Credit: Dino Gravato

Harvard University is celebrating Alan Turing's 100th birthday with a new exhibit titled, "Go Ask A.L.I.C.E., Turing Tests, Parlor Games, and ChatterBots," which will run through Dec. 20, 2012.

Turing's work in computational science was "a turning point in modern civilization," says Harvard professor Gerald Holton. A.L.I.C.E. stands for Artificial Linguistic Internet Computer Entity, and ChatterBot describes a program designed to allow computers to engage in small talk. The exhibit follows Turing from his boyhood, through his landmark theories of the 1930s, and into his wartime science, when the Bletchley Park researcher helped to shape modern computer science.
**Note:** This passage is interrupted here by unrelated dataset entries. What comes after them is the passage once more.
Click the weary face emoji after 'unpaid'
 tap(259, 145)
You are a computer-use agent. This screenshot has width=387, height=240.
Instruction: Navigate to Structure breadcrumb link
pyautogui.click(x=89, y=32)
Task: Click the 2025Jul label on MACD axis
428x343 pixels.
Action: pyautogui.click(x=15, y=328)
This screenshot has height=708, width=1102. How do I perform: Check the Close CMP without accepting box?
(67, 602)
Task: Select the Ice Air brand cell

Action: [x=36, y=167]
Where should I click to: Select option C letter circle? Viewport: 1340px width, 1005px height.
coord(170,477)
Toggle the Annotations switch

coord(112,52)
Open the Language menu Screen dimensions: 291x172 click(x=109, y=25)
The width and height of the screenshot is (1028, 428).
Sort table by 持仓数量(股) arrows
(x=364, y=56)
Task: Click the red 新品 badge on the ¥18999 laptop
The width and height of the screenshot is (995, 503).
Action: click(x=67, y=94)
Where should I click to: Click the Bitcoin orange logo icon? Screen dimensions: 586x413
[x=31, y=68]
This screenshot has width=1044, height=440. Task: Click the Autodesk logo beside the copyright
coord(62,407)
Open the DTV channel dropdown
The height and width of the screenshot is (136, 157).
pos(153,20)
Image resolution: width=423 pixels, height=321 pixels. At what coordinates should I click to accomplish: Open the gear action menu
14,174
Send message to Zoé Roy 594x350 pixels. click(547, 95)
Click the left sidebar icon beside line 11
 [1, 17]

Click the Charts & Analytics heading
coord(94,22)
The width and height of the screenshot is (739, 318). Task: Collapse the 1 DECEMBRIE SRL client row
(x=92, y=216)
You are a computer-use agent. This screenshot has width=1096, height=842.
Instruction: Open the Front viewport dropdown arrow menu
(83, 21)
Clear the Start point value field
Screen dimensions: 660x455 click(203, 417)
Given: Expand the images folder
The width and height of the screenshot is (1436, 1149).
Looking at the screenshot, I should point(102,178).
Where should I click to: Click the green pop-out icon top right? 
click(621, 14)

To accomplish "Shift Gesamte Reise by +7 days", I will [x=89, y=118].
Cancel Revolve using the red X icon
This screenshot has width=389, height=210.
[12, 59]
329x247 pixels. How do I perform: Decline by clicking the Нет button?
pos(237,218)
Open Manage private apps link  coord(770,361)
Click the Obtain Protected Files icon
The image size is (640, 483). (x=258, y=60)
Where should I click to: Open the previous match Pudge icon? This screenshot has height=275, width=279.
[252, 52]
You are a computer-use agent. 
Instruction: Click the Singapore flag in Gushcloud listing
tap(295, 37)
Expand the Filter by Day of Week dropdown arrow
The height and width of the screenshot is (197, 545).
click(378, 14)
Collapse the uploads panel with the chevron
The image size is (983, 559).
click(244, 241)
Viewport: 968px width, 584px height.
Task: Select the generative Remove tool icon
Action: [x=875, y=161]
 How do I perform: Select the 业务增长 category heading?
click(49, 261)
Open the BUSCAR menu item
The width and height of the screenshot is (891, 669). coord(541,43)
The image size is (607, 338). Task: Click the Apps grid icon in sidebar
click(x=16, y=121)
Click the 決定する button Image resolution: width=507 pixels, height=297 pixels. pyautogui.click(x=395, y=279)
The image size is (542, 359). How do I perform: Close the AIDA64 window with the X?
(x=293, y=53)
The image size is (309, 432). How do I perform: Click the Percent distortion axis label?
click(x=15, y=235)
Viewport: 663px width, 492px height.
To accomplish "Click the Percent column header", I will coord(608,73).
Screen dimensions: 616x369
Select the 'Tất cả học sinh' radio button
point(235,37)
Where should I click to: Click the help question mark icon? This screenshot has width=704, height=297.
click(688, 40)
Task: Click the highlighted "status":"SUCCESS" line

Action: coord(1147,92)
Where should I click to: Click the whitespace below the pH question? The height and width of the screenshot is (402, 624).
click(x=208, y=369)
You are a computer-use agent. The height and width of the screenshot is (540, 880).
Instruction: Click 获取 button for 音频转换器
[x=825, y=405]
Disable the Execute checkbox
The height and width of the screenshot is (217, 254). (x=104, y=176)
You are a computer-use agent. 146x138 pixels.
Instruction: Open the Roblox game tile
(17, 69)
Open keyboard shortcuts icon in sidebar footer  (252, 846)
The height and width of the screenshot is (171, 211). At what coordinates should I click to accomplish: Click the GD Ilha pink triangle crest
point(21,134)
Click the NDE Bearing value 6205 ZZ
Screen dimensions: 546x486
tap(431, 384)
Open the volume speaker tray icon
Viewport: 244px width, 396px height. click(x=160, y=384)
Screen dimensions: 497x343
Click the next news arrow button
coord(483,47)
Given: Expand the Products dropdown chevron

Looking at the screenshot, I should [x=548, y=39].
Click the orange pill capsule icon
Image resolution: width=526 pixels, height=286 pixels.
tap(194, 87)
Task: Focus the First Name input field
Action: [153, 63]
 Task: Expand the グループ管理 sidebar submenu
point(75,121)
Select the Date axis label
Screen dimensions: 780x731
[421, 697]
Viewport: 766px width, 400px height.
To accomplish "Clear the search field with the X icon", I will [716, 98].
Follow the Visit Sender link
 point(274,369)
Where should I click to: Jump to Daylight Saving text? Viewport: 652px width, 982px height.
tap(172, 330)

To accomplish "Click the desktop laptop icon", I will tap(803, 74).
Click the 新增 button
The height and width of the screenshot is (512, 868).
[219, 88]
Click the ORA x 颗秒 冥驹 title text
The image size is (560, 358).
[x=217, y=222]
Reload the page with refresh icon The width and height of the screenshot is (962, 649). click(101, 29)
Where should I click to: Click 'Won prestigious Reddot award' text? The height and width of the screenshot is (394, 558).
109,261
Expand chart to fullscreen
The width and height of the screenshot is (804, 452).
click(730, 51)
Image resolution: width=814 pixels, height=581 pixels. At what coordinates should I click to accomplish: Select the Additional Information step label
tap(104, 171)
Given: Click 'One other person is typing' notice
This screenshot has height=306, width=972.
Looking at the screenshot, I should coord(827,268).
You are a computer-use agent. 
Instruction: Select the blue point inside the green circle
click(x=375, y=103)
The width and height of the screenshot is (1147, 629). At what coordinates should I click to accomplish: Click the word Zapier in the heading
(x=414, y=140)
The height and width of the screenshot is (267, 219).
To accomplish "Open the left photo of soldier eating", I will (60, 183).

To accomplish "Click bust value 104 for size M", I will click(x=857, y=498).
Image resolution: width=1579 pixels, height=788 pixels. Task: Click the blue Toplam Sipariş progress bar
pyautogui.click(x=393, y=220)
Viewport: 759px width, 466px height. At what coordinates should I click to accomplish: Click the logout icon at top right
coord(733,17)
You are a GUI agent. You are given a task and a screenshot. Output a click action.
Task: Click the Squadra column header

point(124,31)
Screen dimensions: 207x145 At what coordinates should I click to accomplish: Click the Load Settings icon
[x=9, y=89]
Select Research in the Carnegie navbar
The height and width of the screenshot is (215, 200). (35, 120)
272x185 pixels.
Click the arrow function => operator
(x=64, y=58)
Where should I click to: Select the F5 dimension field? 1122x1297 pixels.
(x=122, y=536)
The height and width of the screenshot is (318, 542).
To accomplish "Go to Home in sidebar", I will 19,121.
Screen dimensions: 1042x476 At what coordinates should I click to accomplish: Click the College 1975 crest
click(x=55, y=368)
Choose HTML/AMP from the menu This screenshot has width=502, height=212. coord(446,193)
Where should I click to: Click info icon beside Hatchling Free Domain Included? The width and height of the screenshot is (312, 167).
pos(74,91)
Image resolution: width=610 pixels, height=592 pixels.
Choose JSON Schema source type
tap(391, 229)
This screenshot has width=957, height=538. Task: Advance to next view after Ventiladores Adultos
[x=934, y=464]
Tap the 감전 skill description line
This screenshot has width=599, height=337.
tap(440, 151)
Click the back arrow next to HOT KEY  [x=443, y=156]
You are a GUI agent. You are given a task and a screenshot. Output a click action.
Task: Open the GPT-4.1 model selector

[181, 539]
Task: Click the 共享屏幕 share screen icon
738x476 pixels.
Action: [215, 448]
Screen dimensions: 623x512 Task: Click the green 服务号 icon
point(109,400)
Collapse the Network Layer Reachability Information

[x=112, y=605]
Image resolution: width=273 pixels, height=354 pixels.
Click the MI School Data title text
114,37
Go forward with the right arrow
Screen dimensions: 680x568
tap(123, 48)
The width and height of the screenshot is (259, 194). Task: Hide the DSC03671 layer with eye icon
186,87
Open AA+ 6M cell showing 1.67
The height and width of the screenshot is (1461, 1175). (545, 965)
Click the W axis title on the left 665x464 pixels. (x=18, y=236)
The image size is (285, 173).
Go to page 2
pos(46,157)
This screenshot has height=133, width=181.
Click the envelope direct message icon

Turing also conceived the Turing Test, designed to gauge the likelihood of a machine having artificial intelligence (AI). "The Turing Test was a way to take thinking out of the domain of the metaphysical and make it into a communication act," says Joseph Pellegrino University professor Peter Galison. The Go Ask A.L.I.C.E. exhibit's interactive stations are designed to test Turing's idea that computers can simulate intuition, emotion, and consciousness, and to demonstrate its iterations through time. Viewers also can browse some of the ways that AI has been used in the mainstream media.